Problem Statement

A random sample of 500 U.S. adults were questioned regarding their political affiliation (democrat or republican) and opinion on a tax reform bill (favor, indifferent, opposed). Based on this sample, do we have reason to believe that political party and opinion on the bill are related? [Tweaked a bit from https://onlinecourses.science.psu.edu/stat500/node/56]

Competing Hypotheses

In words

Null hypothesis: There is no association between the opinion on a tax reform bill and political affiliation for US adults.
Alternative hypothesis: There is an association between the opinion on a tax reform bill and political affiliation for US adults.

Another way in words

Null hypothesis: The long-run probability that a US adult who favors the bill and identifies as Democrat is the same as the long-run probability that a US adult who is indifferent towards the bill and identifies as Democrat, which is the same as the long-run probability that a US adult who is opposed to the bill and identifies as Democrat. In other words all three long-run probabilities are actually the same. (We choose democrat as a “success” here, but choosing republican would yield the same results.)
Alternative hypothesis: At least one of these parameter (long-run) probabilities is different from the others

In symbols (with annotations)

\(H_0: P_{favor} = P_{indifferent} = P_{opposed}\), where \(p\) represents the long-run probability of being a Democrat.
\(H_A\): At least one of these parameter probabilities is different from the others

Set \(\alpha\)

It’s important to set the significance level before starting the testing using the data. Let’s set the significance level at 5% here.

Exploring the sample data

table(tax_opinion$opinion, tax_opinion$party)

##              
##               democrat republican
##   favor            138         64
##   indifferent       83         67
##   opposed           64         84

mosaicplot(table(tax_opinion$opinion, tax_opinion$party),
           ylab = "Political Party", 
           xlab = "Tax Reform Bill Opinion",
           main = "Opinion vs Party",
           color = c("purple", "forestgreen"))

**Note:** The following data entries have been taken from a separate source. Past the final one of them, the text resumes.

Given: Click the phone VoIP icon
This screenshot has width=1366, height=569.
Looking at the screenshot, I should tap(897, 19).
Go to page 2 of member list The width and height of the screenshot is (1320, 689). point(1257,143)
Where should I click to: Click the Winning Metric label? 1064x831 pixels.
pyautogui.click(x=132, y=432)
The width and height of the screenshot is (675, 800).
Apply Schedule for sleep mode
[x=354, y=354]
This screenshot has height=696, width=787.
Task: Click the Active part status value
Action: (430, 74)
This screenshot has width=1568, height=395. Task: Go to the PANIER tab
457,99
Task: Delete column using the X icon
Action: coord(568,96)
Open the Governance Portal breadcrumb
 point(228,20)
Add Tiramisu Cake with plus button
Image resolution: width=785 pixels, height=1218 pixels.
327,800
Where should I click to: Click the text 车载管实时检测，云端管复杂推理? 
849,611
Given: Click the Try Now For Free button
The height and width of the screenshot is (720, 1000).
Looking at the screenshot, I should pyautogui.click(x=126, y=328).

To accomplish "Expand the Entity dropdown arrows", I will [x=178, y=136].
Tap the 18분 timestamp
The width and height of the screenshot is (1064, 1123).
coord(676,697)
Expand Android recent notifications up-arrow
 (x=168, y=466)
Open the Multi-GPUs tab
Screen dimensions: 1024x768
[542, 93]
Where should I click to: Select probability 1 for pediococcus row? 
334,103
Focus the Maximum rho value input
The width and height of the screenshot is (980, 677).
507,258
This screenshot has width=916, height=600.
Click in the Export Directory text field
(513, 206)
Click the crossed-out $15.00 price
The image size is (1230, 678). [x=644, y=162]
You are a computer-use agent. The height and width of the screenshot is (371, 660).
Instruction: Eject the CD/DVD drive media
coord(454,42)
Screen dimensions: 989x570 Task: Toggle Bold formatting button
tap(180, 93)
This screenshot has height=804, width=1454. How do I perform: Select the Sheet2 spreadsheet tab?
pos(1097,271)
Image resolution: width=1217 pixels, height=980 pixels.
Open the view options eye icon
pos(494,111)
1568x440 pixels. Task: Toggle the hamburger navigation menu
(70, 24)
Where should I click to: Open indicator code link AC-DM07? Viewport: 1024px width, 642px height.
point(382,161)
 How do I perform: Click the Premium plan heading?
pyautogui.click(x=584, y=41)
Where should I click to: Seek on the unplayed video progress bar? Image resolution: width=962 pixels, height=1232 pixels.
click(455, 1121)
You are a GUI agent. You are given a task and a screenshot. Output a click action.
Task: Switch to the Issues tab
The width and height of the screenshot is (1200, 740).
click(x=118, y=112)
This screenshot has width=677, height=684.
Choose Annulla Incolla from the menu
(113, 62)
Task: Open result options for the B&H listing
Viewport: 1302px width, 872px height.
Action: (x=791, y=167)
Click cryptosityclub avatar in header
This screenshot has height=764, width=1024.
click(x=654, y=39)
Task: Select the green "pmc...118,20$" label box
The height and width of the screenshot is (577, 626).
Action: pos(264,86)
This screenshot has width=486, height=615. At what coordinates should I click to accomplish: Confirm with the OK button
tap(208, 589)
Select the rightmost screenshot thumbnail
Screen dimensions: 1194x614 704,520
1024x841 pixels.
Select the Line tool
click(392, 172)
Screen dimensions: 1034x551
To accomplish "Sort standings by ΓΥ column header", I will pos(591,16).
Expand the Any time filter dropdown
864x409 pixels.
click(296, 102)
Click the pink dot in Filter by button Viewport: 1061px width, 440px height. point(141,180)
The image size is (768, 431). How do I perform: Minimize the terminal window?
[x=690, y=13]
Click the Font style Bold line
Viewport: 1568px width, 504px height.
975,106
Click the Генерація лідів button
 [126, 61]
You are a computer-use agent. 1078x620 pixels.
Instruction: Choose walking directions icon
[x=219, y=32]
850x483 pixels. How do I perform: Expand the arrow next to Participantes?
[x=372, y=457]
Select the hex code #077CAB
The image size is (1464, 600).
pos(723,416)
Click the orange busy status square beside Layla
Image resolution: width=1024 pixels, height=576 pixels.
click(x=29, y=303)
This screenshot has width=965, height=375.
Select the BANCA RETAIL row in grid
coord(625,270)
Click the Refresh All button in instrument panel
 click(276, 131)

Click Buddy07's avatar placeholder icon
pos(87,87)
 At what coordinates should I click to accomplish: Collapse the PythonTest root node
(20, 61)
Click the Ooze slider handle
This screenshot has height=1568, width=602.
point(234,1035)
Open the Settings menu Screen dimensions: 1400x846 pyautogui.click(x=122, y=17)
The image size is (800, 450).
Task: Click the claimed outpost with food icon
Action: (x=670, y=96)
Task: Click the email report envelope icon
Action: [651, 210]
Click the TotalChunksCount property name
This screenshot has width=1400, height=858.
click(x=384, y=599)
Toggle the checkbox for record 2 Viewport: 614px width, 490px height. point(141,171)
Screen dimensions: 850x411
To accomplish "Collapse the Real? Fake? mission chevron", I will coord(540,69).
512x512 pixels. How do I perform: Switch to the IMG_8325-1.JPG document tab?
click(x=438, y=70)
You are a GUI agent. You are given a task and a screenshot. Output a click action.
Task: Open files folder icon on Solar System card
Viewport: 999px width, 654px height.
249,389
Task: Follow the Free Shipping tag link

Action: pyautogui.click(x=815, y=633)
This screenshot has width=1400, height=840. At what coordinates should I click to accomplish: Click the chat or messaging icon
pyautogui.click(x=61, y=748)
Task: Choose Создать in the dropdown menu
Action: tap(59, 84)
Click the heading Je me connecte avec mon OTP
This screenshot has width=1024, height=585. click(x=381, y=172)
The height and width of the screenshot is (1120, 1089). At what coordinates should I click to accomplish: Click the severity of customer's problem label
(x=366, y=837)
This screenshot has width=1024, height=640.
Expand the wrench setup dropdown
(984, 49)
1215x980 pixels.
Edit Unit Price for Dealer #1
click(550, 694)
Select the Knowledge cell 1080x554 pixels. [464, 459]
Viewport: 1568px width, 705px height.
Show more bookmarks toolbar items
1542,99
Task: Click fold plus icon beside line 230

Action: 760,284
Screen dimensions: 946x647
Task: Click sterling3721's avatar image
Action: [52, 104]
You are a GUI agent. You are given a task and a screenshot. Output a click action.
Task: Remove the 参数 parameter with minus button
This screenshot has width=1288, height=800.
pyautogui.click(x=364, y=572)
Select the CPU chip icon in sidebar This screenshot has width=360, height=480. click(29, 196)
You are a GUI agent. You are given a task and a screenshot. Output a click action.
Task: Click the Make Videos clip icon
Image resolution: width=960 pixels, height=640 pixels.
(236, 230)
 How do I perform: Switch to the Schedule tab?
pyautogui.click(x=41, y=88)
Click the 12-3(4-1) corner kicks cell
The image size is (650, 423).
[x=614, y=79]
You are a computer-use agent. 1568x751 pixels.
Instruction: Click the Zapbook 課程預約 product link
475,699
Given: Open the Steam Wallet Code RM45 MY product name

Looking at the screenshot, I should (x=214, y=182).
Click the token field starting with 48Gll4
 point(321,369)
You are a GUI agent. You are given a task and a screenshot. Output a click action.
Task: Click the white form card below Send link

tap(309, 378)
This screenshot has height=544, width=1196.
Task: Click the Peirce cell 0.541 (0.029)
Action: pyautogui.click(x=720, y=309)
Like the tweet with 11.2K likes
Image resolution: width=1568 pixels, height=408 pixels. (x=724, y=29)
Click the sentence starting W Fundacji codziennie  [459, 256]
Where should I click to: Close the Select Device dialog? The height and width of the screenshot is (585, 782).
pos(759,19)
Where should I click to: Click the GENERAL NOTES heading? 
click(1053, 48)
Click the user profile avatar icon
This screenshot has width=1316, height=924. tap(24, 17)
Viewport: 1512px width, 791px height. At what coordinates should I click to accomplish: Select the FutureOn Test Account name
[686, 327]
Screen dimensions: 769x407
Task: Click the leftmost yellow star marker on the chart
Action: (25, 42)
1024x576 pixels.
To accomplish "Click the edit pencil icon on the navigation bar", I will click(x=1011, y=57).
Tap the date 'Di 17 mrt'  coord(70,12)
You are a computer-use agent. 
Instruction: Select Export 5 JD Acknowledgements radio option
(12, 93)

qplot(x = party, data = tax_opinion, fill = opinion, geom = "bar")

Guess about statistical significance

We are looking to see if a difference exists in the heights of the bars corresponding to democrat. Based solely on mosaic plot, we have reason to believe that a difference exists since the favor bar seems to be taller than the other two, BUT…it’s important to use statistics to see if that difference is actually statistically significant!

Check conditions

Remember that in order to use the short-cut (formula-based, theoretical) approach, we need to check that some conditions are met.

Independence: Each case that contributes a count to the table must be independent of all the other cases in the table.

This condition is met since cases were selected at random to observe.
Sample size: Each cell count must have at least 5 expected cases.

This is met by observing the table above.
Degrees of freedom: We need 3 or more columns in the table.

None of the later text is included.